I feel my mind dealing with the unknown proximity of death, how it can brush up against us at any moment. Looking back over the river I imagine the alternate course my history could have followed, one involving a wider channel, less buoyant pack, or stronger currents. I wonder how far I would have floated had I suffered the Mulchatna's riparian coupe de grace. Considering my clothing (somewhat river-rock colored), my tundra-green pack and the Park Service's vague guess about my location based on my itinerary, an aerial search would have been in vain. My body would have drifted until it came to rest on some gravel or the marshy areas where the river widens and slows.

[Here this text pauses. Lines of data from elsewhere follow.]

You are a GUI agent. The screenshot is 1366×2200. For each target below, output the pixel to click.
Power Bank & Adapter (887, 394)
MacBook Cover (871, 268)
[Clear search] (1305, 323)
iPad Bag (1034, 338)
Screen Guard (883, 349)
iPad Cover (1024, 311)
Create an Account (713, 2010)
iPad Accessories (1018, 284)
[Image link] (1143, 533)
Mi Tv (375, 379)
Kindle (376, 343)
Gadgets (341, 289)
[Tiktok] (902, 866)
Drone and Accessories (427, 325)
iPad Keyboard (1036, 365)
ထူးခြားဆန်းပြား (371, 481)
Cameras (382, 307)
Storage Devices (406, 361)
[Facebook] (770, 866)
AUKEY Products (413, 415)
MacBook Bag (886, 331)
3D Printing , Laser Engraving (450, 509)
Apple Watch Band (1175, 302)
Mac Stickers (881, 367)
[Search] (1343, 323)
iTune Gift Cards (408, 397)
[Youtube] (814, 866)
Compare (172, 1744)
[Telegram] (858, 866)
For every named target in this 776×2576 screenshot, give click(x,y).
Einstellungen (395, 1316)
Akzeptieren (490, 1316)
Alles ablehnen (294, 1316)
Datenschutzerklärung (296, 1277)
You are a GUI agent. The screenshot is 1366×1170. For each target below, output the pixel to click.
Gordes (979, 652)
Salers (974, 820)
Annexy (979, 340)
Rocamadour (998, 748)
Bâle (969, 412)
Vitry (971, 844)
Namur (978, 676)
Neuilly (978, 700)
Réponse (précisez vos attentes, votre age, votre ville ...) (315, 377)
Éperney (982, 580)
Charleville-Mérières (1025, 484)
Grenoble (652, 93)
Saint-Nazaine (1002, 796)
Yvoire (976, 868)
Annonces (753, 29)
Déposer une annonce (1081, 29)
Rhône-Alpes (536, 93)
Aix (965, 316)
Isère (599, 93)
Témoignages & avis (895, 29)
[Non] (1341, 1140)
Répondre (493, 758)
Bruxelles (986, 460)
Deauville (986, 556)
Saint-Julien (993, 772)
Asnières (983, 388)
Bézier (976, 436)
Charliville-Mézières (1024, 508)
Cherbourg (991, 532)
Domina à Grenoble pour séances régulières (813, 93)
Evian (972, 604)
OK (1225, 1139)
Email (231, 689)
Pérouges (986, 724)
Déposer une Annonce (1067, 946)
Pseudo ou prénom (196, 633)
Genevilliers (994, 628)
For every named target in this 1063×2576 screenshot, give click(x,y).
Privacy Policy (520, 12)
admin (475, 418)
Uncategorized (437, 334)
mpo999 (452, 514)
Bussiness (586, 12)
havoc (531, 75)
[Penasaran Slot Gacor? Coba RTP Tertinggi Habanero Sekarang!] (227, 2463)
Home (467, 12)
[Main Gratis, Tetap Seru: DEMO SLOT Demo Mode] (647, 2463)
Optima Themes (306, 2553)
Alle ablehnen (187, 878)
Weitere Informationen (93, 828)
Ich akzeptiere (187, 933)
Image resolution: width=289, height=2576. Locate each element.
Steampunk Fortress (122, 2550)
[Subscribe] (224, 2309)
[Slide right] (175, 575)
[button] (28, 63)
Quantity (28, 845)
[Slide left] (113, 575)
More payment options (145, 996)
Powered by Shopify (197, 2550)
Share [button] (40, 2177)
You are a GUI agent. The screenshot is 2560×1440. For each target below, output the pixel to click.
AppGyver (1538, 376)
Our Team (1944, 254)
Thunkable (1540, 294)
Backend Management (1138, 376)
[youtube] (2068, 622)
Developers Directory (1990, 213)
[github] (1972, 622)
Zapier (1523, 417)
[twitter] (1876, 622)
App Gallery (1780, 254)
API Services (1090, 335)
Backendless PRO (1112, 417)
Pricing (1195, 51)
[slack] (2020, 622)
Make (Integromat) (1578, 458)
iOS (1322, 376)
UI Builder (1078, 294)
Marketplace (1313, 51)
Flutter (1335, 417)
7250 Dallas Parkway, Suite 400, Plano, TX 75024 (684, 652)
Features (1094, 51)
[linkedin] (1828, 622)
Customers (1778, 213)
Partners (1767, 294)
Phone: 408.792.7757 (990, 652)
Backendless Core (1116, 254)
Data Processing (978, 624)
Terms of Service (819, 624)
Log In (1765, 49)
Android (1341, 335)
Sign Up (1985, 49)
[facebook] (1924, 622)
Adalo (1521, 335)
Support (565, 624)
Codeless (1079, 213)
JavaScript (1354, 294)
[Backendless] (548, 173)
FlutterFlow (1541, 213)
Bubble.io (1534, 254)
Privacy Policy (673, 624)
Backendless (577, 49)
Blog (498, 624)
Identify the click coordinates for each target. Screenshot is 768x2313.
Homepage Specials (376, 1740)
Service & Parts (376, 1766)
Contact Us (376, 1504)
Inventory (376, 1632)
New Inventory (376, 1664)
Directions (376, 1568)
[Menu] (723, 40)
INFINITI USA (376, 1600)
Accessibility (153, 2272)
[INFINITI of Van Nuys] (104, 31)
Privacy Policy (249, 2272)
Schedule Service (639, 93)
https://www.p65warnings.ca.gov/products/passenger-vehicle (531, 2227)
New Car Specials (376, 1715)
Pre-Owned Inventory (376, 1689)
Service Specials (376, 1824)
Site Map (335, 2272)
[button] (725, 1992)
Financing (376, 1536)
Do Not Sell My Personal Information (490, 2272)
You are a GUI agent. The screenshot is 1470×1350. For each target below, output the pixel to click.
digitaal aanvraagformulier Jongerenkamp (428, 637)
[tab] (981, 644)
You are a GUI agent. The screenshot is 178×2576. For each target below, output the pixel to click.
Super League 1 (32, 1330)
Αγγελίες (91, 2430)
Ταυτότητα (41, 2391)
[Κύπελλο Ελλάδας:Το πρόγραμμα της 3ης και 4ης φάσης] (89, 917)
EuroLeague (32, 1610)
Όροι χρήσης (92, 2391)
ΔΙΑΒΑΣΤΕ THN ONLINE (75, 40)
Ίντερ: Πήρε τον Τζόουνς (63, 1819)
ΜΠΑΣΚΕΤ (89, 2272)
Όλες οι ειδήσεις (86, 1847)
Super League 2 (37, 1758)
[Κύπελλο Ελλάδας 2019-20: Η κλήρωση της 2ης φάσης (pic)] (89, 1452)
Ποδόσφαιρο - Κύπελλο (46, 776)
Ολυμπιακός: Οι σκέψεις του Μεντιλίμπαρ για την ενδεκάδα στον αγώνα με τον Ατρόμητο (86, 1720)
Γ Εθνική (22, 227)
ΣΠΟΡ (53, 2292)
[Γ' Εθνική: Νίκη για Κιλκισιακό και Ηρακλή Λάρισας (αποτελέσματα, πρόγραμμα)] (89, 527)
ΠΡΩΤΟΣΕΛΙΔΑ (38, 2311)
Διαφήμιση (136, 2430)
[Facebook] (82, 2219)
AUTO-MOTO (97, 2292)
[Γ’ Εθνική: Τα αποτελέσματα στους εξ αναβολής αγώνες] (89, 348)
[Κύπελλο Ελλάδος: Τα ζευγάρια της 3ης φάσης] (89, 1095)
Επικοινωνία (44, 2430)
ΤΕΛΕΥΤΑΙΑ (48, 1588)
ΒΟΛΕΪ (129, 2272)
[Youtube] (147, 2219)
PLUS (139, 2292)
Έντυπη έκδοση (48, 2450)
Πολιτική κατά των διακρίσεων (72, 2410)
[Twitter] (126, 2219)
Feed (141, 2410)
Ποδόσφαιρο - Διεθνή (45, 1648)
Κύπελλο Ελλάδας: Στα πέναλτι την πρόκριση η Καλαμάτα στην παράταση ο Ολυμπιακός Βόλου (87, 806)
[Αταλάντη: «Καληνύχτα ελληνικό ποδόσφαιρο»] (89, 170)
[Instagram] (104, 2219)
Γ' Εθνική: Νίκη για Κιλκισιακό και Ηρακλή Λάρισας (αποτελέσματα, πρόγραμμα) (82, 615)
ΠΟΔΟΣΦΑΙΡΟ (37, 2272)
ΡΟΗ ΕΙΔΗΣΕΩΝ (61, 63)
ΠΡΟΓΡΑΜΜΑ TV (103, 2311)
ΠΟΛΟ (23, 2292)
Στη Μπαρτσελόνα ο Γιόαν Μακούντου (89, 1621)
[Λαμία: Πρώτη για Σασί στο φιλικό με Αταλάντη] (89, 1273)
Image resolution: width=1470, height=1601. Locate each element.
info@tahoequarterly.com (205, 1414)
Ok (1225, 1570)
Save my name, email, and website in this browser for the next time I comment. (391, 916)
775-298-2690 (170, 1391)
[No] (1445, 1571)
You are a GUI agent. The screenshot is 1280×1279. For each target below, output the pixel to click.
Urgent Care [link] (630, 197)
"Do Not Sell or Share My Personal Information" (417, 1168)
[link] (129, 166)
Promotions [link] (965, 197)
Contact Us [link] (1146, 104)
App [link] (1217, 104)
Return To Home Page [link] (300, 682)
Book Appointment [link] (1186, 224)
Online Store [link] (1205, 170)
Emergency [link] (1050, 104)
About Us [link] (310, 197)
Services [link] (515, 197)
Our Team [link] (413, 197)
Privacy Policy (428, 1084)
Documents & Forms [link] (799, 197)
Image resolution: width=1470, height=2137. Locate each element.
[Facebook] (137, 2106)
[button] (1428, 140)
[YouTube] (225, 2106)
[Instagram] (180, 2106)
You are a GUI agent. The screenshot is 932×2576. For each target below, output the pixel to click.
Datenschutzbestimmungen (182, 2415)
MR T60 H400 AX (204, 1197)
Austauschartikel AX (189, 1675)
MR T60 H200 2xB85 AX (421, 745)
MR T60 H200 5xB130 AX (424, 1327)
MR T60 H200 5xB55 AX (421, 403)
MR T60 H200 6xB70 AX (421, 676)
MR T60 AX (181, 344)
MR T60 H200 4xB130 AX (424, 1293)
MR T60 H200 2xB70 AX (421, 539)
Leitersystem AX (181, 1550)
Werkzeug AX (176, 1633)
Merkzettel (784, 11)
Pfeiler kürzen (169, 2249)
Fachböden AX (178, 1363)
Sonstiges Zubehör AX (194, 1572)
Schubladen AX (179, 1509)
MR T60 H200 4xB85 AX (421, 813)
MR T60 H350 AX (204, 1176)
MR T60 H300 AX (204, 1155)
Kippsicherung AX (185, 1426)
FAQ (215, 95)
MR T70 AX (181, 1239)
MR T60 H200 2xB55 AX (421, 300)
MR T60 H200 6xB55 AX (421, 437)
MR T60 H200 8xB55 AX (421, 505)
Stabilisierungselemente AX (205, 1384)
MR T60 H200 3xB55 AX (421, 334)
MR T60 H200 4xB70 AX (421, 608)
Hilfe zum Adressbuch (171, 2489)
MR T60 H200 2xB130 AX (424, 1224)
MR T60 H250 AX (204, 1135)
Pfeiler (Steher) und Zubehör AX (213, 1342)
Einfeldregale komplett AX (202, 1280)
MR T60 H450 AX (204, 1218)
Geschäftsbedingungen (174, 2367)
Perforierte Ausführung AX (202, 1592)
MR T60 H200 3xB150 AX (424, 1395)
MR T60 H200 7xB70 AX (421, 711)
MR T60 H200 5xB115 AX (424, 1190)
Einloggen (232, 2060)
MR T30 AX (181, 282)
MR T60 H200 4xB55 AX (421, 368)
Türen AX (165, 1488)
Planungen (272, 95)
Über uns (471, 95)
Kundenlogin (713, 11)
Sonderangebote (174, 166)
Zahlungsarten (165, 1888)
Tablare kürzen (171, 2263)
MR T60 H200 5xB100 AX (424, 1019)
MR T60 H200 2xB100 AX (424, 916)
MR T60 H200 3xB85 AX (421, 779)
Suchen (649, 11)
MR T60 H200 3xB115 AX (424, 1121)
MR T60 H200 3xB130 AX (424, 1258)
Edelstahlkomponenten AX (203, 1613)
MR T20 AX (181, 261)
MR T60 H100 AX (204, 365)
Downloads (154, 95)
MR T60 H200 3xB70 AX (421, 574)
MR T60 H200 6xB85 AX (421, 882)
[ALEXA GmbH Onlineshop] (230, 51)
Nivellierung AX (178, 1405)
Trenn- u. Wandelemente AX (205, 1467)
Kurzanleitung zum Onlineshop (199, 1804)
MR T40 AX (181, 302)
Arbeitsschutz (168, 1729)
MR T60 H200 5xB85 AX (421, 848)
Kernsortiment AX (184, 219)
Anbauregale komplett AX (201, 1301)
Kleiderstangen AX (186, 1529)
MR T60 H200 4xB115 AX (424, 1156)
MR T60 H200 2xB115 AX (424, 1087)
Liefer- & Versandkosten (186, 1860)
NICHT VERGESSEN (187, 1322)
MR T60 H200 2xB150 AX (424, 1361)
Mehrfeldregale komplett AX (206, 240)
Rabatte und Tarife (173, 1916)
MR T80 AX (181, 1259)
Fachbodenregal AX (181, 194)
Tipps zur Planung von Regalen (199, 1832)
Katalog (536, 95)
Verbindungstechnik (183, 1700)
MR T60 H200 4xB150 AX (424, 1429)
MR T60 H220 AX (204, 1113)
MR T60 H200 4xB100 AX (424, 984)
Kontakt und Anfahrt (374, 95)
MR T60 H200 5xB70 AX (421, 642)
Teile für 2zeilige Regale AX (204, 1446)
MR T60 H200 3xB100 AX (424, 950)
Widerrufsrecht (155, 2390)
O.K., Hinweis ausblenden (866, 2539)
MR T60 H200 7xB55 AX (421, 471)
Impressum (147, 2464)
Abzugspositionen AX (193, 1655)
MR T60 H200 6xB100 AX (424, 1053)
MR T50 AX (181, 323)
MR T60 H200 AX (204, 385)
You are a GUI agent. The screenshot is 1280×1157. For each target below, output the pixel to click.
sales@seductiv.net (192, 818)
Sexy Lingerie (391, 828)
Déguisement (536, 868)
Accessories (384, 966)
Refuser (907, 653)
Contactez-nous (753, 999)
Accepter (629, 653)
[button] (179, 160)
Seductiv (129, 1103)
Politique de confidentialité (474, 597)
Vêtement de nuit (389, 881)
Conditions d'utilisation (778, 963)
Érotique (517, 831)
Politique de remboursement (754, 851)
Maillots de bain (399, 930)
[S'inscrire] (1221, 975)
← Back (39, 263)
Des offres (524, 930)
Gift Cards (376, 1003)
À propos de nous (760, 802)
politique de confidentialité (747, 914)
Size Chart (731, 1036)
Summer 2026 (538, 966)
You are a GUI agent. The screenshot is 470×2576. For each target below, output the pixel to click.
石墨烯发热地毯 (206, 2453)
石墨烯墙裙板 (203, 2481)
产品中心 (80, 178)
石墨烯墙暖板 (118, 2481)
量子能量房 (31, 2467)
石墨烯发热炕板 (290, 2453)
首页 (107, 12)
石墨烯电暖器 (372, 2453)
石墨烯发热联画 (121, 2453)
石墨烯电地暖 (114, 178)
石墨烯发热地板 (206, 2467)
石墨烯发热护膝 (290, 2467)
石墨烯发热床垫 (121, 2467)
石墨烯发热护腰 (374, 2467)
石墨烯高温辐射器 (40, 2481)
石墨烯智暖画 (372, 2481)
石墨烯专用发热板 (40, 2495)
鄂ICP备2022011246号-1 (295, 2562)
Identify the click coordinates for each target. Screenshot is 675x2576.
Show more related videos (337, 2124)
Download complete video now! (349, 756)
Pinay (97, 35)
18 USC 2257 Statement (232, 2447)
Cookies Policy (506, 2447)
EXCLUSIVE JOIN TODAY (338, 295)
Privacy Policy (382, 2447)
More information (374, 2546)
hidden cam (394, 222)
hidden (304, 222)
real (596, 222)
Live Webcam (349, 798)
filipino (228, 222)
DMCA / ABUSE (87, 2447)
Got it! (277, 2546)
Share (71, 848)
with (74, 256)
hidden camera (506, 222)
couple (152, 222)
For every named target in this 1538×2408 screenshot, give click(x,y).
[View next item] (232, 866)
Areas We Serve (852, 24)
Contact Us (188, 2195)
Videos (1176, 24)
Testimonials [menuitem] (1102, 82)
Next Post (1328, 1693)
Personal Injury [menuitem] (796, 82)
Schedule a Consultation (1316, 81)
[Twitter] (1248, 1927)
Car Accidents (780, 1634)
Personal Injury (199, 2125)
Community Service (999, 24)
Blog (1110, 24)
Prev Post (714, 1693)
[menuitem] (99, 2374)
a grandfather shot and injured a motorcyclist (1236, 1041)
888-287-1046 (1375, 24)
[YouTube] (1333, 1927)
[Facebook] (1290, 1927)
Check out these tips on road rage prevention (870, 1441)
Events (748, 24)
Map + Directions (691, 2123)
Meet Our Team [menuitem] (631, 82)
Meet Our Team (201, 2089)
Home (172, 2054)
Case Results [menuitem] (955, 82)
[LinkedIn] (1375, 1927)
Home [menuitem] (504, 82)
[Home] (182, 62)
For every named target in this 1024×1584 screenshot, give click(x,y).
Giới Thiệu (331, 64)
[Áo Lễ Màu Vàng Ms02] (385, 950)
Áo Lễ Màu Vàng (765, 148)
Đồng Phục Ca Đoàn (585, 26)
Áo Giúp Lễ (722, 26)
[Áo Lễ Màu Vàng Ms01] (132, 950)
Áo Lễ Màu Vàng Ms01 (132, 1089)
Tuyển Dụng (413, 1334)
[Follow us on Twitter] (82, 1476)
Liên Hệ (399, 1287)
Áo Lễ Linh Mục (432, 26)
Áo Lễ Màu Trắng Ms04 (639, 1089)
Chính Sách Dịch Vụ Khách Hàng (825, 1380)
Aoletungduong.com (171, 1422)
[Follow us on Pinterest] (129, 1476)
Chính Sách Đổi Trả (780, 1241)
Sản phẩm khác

The animals would have found me before the rangers and I would be scraps—another ordinary thing that fishes gnaw'd upon. I imagine the diaspora of my flesh through the ecosystem, as I become food for animals, then plants, and then again animals, the matter that was me spreading ever more thinly across the landscape. I sit wet, truly lucky to be drying under a warm sun, and again feeling the sublime, stronger than before, heightened by the sudden reminder of my smallness and by nature's gentle check against human pride. These are the moments that inspire the notion of fate. We are always balanced on the crossroads of the sublime. I remember Longfellow's Psalm of Life, which takes a stiff upper lip in the face of our old incertitude, "Life is real! Life is earnest! And the grave is not its goal…Let us, then, be up and doing / With a heart for any fate." I adjust my pack, and continued.